Copy the entries below, substituting "Display size" for every "Screen dimensions" and leaving everything else unchanged. Omit the pictures.

## Exercise material
<<<<

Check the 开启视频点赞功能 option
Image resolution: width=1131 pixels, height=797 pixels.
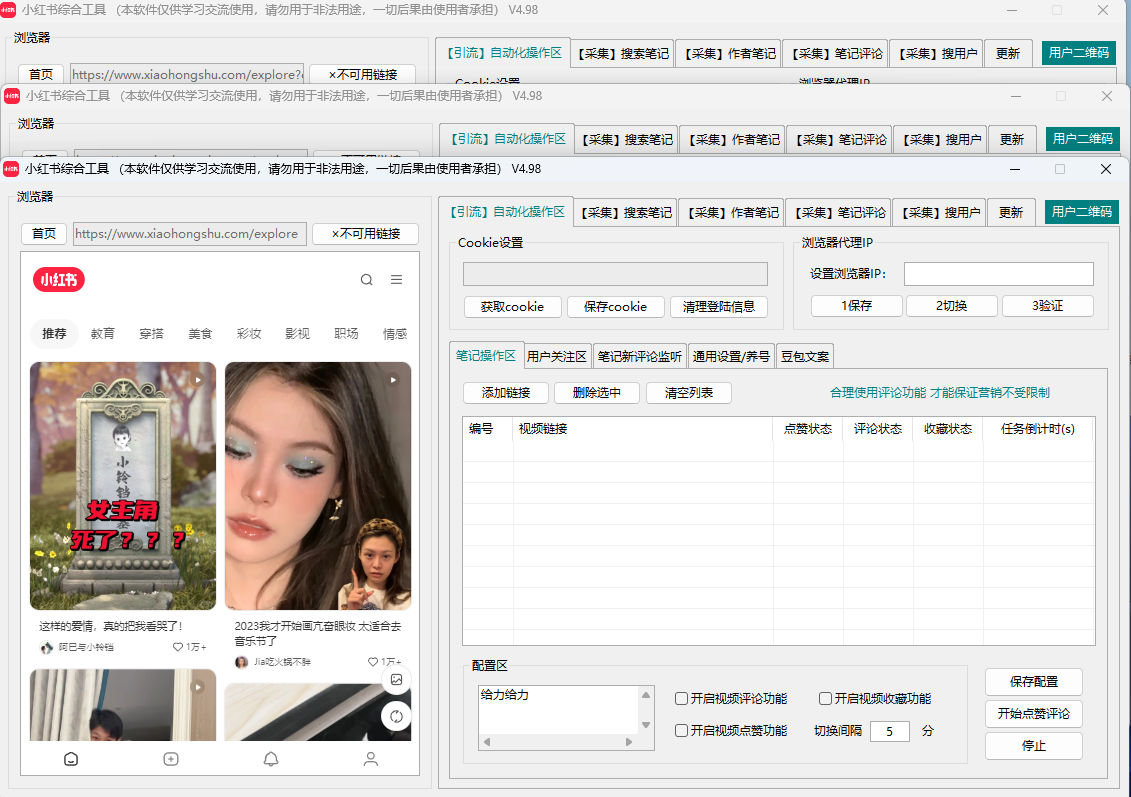[x=681, y=731]
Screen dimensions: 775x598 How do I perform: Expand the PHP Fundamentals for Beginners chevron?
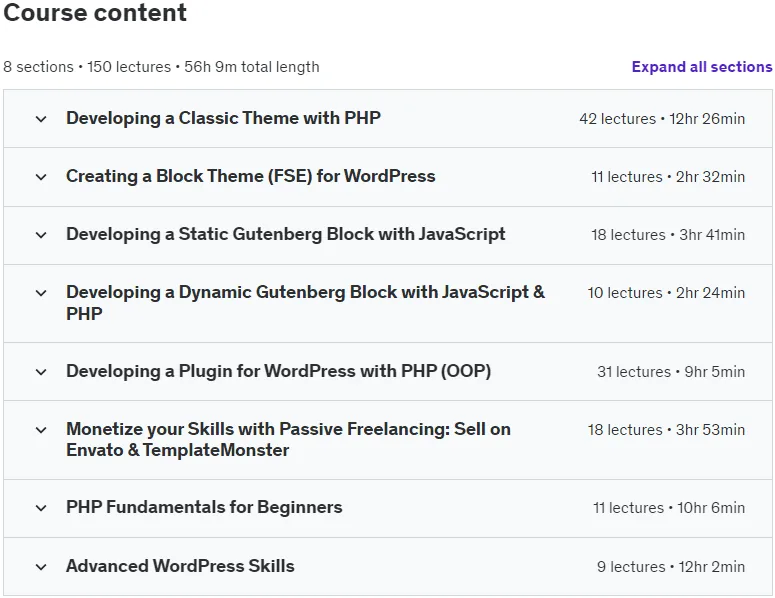tap(41, 508)
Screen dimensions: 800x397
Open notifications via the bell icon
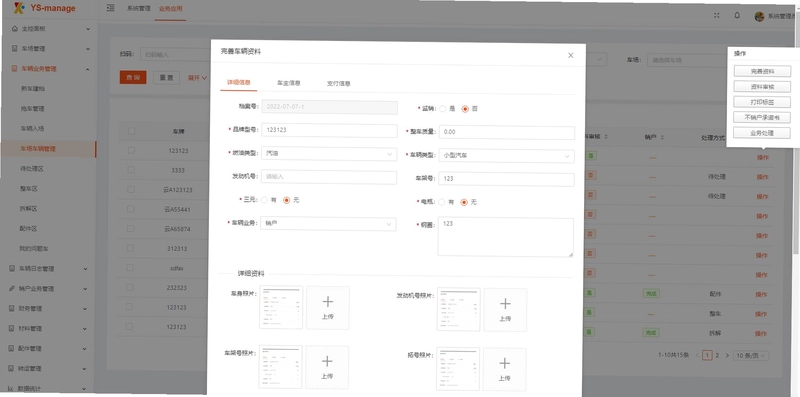[737, 15]
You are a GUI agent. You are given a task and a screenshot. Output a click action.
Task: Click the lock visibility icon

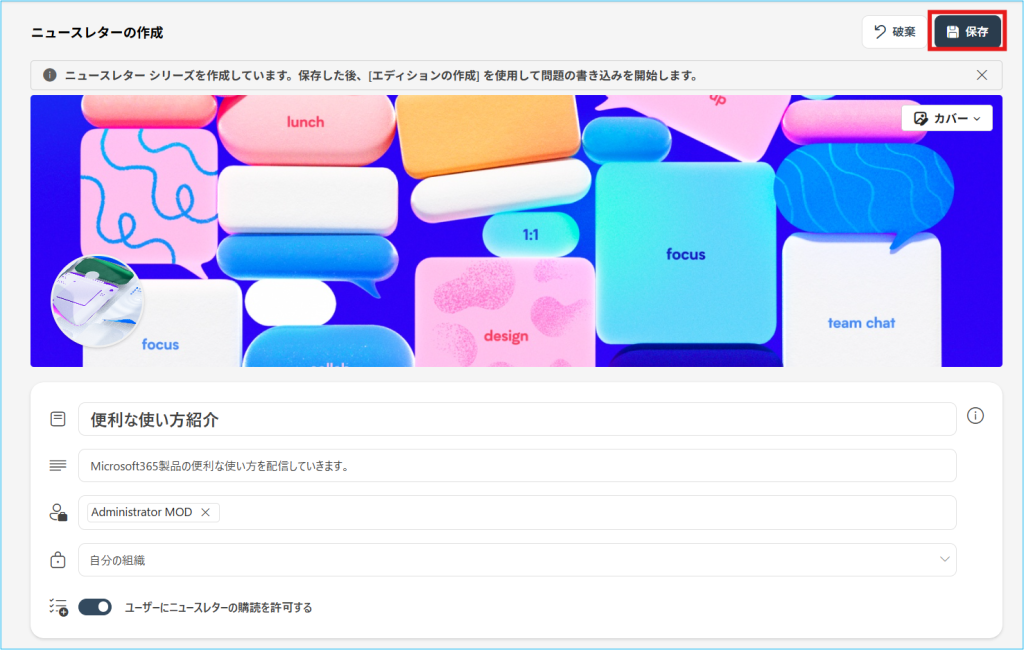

>>>>

## Answer to the problem
Check the 开启视频点赞功能 option
Image resolution: width=1131 pixels, height=797 pixels.
[x=681, y=731]
Display size: 775x598 How do I perform: Expand the PHP Fundamentals for Beginners chevron?
tap(41, 508)
Display size: 800x397
Open notifications via the bell icon
[737, 15]
You are a GUI agent. You are given a task and a screenshot. Output a click action.
Task: Click the lock visibility icon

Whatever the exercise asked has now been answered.